> **Given task**
Convert the records into a JSON list of strings, one string per line, leaving out blank lines. Start at the line that has "Open the Package menu" and end after the line that has "pos(1539,550)".

= = =

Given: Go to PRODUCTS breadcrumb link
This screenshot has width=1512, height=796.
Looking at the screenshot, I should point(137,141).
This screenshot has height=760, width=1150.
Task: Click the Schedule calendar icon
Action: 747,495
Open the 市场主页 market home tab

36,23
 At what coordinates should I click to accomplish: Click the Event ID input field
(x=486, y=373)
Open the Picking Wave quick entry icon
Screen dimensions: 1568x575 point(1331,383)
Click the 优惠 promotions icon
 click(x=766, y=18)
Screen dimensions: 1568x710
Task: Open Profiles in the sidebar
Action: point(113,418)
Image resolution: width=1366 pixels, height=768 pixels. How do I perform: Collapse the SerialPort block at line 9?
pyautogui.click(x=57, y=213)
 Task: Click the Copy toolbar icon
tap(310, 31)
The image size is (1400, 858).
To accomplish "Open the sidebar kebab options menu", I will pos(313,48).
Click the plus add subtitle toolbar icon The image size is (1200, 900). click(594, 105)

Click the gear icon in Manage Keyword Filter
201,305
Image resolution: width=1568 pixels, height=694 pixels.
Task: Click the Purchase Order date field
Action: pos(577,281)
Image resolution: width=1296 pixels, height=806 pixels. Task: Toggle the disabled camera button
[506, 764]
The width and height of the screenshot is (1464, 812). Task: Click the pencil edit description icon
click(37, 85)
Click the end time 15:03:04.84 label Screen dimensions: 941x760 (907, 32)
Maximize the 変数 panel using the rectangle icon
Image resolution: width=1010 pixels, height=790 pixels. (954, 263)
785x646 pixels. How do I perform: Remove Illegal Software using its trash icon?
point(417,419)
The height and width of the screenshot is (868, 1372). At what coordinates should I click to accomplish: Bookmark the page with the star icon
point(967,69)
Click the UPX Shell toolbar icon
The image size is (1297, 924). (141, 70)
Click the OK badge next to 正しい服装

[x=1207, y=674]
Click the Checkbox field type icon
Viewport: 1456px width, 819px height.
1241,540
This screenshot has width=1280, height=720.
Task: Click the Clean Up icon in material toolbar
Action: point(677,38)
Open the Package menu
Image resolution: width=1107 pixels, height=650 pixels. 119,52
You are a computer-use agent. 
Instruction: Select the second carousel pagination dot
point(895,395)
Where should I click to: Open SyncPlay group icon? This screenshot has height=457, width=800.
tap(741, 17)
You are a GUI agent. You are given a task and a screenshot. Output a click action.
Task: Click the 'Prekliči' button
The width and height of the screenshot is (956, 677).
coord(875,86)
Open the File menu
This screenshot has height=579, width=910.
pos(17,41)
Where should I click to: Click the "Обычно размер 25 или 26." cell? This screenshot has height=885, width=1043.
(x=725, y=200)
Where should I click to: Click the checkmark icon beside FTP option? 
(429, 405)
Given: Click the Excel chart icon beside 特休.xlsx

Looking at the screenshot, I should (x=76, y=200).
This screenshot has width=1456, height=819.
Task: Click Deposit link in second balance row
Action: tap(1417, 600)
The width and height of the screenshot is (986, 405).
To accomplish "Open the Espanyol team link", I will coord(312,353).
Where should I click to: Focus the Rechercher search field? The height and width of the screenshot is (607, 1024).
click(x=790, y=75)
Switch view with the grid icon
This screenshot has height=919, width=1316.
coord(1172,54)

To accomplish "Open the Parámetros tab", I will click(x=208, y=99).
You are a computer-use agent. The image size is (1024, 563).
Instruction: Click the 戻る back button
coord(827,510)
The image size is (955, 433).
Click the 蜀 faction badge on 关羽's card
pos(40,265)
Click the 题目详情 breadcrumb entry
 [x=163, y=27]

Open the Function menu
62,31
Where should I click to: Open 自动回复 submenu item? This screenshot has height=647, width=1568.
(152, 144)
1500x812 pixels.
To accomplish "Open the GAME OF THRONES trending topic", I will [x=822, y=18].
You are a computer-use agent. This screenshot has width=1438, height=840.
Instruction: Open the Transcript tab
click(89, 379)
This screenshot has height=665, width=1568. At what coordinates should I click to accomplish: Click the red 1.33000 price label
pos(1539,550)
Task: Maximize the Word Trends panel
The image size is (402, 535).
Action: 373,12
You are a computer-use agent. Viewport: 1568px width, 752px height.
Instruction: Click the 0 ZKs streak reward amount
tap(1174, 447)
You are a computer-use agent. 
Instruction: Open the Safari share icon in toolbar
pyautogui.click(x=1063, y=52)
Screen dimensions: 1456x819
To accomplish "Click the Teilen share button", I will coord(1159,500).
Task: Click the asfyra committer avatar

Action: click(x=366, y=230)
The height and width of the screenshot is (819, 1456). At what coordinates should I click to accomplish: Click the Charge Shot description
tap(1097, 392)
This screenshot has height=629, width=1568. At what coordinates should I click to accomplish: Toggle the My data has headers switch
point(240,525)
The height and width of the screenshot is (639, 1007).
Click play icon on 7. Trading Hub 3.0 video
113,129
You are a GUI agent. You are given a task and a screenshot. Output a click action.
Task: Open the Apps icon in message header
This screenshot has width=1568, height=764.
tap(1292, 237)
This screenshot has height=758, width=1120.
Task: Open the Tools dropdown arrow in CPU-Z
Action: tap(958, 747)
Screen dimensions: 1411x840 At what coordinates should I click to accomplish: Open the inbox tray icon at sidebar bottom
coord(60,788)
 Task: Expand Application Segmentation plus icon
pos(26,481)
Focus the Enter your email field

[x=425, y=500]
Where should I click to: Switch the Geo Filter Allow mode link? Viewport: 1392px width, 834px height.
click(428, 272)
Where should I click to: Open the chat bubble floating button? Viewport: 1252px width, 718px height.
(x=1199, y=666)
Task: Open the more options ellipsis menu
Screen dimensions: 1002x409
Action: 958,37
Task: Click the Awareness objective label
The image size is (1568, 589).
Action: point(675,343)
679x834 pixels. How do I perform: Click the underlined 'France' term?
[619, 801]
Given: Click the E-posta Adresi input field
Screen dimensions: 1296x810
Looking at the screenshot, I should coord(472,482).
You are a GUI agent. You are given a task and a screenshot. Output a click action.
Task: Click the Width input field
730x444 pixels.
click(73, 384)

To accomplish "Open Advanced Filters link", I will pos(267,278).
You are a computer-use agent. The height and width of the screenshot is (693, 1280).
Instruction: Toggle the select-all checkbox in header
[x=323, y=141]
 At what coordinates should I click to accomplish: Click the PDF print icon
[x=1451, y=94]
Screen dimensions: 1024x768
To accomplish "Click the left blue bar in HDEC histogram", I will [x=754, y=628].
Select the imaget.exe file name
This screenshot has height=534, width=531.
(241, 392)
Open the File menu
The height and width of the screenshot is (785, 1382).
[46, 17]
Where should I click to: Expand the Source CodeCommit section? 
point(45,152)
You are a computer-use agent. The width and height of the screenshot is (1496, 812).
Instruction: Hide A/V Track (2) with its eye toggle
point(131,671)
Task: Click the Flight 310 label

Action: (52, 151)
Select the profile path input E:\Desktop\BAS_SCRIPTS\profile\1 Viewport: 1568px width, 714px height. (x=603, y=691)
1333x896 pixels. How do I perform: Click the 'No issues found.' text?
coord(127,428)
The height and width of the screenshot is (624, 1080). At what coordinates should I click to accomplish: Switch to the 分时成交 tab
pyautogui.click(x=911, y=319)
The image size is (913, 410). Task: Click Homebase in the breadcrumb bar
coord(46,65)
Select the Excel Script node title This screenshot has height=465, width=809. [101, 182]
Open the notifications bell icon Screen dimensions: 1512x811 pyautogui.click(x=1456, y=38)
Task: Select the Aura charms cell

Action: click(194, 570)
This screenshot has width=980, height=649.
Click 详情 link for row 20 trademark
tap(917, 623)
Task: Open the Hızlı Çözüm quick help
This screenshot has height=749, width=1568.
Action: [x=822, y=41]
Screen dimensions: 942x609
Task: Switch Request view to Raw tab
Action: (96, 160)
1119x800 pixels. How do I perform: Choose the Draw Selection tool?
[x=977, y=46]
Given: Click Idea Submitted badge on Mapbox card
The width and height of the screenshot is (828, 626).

= = =

> **Written response**
[
  "Open the Package menu",
  "Image resolution: width=1107 pixels, height=650 pixels. 119,52",
  "You are a computer-use agent. ",
  "Instruction: Select the second carousel pagination dot",
  "point(895,395)",
  "Where should I click to: Open SyncPlay group icon? This screenshot has height=457, width=800.",
  "tap(741, 17)",
  "You are a GUI agent. You are given a task and a screenshot. Output a click action.",
  "Task: Click the 'Prekliči' button",
  "The width and height of the screenshot is (956, 677).",
  "coord(875,86)",
  "Open the File menu",
  "This screenshot has height=579, width=910.",
  "pos(17,41)",
  "Where should I click to: Click the \"Обычно размер 25 или 26.\" cell? This screenshot has height=885, width=1043.",
  "(x=725, y=200)",
  "Where should I click to: Click the checkmark icon beside FTP option? ",
  "(429, 405)",
  "Given: Click the Excel chart icon beside 特休.xlsx",
  "Looking at the screenshot, I should (x=76, y=200).",
  "This screenshot has width=1456, height=819.",
  "Task: Click Deposit link in second balance row",
  "Action: tap(1417, 600)",
  "The width and height of the screenshot is (986, 405).",
  "To accomplish \"Open the Espanyol team link\", I will coord(312,353).",
  "Where should I click to: Focus the Rechercher search field? The height and width of the screenshot is (607, 1024).",
  "click(x=790, y=75)",
  "Switch view with the grid icon",
  "This screenshot has height=919, width=1316.",
  "coord(1172,54)",
  "To accomplish \"Open the Parámetros tab\", I will click(x=208, y=99).",
  "You are a computer-use agent. The image size is (1024, 563).",
  "Instruction: Click the 戻る back button",
  "coord(827,510)",
  "The image size is (955, 433).",
  "Click the 蜀 faction badge on 关羽's card",
  "pos(40,265)",
  "Click the 题目详情 breadcrumb entry",
  " [x=163, y=27]",
  "Open the Function menu",
  "62,31",
  "Where should I click to: Open 自动回复 submenu item? This screenshot has height=647, width=1568.",
  "(152, 144)",
  "1500x812 pixels.",
  "To accomplish \"Open the GAME OF THRONES trending topic\", I will [x=822, y=18].",
  "You are a computer-use agent. This screenshot has width=1438, height=840.",
  "Instruction: Open the Transcript tab",
  "click(89, 379)",
  "This screenshot has height=665, width=1568. At what coordinates should I click to accomplish: Click the red 1.33000 price label",
  "pos(1539,550)"
]